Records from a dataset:
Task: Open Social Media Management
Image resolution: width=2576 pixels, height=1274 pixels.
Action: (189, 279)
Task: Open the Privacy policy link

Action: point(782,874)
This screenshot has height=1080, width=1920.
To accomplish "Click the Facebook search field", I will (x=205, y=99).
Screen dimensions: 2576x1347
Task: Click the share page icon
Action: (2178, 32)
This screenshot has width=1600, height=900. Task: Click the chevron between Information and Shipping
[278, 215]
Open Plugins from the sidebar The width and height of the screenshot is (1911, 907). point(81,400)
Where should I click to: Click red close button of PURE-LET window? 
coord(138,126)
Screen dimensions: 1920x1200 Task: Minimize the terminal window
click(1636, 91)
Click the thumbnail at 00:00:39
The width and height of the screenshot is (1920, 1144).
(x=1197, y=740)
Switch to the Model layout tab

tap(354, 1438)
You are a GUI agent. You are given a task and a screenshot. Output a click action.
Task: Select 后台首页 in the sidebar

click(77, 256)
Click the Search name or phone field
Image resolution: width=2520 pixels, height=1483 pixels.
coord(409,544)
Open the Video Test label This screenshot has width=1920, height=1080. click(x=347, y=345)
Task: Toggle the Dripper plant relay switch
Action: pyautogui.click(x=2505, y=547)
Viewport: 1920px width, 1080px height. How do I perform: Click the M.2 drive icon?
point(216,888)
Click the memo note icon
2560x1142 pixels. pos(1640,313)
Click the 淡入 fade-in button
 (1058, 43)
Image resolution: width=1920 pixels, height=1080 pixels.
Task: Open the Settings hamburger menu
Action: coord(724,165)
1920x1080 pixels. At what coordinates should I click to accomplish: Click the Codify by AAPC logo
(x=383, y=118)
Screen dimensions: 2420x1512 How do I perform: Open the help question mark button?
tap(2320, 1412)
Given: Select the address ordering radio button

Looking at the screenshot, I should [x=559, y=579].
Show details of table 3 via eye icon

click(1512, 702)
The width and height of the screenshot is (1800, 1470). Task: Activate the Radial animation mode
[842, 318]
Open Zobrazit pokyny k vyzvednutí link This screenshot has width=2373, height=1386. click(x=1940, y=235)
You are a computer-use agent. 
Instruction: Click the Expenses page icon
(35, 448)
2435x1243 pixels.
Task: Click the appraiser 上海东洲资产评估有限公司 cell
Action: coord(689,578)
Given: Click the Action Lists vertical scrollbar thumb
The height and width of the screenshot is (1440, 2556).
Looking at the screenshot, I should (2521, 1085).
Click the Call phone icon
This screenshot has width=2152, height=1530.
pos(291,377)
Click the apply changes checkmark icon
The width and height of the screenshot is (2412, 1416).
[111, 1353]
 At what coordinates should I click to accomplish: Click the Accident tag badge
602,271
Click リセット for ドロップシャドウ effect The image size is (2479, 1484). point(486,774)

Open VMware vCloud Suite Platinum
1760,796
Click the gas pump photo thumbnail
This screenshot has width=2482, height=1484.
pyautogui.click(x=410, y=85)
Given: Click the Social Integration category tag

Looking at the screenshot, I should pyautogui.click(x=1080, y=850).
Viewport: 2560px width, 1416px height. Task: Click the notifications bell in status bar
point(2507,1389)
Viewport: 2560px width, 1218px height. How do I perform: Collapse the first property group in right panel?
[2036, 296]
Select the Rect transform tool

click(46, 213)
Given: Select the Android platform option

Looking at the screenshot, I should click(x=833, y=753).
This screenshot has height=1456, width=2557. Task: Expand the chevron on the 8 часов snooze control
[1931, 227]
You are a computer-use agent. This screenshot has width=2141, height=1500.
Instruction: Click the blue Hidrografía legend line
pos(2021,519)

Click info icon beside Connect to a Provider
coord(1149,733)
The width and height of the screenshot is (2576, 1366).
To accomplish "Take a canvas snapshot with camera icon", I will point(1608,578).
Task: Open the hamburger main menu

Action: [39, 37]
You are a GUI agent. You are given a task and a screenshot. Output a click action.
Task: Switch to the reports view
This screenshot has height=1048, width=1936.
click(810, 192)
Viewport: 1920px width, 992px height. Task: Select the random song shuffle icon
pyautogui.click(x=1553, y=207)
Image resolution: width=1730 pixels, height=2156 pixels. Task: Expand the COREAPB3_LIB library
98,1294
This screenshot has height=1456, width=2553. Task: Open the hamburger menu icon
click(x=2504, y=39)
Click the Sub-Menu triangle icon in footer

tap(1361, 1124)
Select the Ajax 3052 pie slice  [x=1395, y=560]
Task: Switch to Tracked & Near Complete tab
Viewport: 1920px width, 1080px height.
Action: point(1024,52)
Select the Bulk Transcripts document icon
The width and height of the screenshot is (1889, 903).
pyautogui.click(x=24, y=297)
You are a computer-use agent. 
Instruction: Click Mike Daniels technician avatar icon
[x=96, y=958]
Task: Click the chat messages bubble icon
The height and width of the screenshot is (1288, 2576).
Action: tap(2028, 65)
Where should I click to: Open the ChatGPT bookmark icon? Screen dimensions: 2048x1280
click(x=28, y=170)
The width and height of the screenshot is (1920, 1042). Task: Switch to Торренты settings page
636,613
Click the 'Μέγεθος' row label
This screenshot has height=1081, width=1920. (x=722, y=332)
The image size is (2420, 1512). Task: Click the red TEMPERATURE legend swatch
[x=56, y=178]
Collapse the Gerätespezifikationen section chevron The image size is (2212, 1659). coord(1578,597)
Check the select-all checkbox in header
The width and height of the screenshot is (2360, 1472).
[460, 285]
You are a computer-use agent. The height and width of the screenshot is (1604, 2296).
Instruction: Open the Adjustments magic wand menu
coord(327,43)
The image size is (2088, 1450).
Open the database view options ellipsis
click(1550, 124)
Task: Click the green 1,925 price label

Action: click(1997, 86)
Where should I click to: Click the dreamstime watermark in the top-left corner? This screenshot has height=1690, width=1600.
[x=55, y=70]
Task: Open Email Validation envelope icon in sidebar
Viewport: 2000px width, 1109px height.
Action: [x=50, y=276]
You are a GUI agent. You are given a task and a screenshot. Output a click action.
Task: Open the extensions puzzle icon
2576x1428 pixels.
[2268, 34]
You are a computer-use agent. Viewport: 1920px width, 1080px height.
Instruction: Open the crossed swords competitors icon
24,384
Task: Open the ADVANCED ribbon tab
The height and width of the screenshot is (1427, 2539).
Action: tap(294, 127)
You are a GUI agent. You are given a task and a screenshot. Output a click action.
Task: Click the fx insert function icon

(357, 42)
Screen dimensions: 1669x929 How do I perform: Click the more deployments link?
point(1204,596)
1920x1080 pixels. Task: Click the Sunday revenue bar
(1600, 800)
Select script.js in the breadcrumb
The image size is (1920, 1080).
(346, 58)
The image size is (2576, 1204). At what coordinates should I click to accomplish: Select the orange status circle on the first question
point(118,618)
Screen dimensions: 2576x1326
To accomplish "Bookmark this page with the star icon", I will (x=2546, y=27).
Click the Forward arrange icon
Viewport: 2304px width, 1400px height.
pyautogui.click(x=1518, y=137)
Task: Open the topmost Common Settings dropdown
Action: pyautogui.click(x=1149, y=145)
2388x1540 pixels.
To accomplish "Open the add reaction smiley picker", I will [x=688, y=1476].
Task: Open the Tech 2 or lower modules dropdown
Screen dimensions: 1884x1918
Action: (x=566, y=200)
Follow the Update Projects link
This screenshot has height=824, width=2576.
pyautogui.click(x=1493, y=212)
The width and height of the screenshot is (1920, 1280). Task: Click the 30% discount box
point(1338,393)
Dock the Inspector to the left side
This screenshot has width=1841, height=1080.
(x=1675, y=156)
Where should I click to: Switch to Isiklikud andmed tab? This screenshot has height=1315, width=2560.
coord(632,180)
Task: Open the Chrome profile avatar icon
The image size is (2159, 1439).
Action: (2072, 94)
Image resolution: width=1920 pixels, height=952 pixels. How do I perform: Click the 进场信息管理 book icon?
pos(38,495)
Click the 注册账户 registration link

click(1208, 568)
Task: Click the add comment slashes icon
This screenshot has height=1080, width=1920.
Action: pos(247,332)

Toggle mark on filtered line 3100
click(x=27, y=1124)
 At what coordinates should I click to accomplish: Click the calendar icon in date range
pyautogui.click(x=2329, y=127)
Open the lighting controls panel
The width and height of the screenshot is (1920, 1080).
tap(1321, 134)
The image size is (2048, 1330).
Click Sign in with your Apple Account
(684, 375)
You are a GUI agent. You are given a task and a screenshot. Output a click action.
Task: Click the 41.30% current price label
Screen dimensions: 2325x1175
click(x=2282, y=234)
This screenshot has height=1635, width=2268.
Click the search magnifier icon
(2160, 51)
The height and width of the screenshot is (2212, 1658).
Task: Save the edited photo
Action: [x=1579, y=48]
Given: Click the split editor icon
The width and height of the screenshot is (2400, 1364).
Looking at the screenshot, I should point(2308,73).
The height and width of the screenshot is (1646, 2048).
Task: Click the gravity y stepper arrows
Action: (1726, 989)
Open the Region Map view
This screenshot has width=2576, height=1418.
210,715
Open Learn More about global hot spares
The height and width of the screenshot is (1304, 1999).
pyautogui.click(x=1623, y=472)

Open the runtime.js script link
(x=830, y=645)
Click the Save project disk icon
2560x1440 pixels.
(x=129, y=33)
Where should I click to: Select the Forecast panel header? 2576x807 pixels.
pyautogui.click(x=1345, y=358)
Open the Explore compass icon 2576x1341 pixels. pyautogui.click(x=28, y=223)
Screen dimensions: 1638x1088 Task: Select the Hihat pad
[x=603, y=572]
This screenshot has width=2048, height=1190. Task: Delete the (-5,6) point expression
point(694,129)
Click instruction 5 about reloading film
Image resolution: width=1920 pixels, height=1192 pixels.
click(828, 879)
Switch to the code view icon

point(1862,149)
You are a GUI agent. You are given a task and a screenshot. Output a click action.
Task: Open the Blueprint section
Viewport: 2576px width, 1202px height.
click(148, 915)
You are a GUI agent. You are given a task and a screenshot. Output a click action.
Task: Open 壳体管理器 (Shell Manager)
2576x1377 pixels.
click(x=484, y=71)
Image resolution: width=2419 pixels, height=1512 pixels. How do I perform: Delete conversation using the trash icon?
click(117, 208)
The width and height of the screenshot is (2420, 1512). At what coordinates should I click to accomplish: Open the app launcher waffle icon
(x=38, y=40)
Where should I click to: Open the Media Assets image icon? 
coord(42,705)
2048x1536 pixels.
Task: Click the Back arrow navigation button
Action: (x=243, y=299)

Exercise prompt ::
Using the records above, restate word for word the lines from the one with "Task: Switch to the reports view" through the one with "Task: Switch to Tracked & Near Complete tab", both included.

Answer area ::
Task: Switch to the reports view
This screenshot has height=1048, width=1936.
click(810, 192)
Viewport: 1920px width, 992px height. Task: Select the random song shuffle icon
pyautogui.click(x=1553, y=207)
Image resolution: width=1730 pixels, height=2156 pixels. Task: Expand the COREAPB3_LIB library
98,1294
This screenshot has height=1456, width=2553. Task: Open the hamburger menu icon
click(x=2504, y=39)
Click the Sub-Menu triangle icon in footer

tap(1361, 1124)
Select the Ajax 3052 pie slice  [x=1395, y=560]
Task: Switch to Tracked & Near Complete tab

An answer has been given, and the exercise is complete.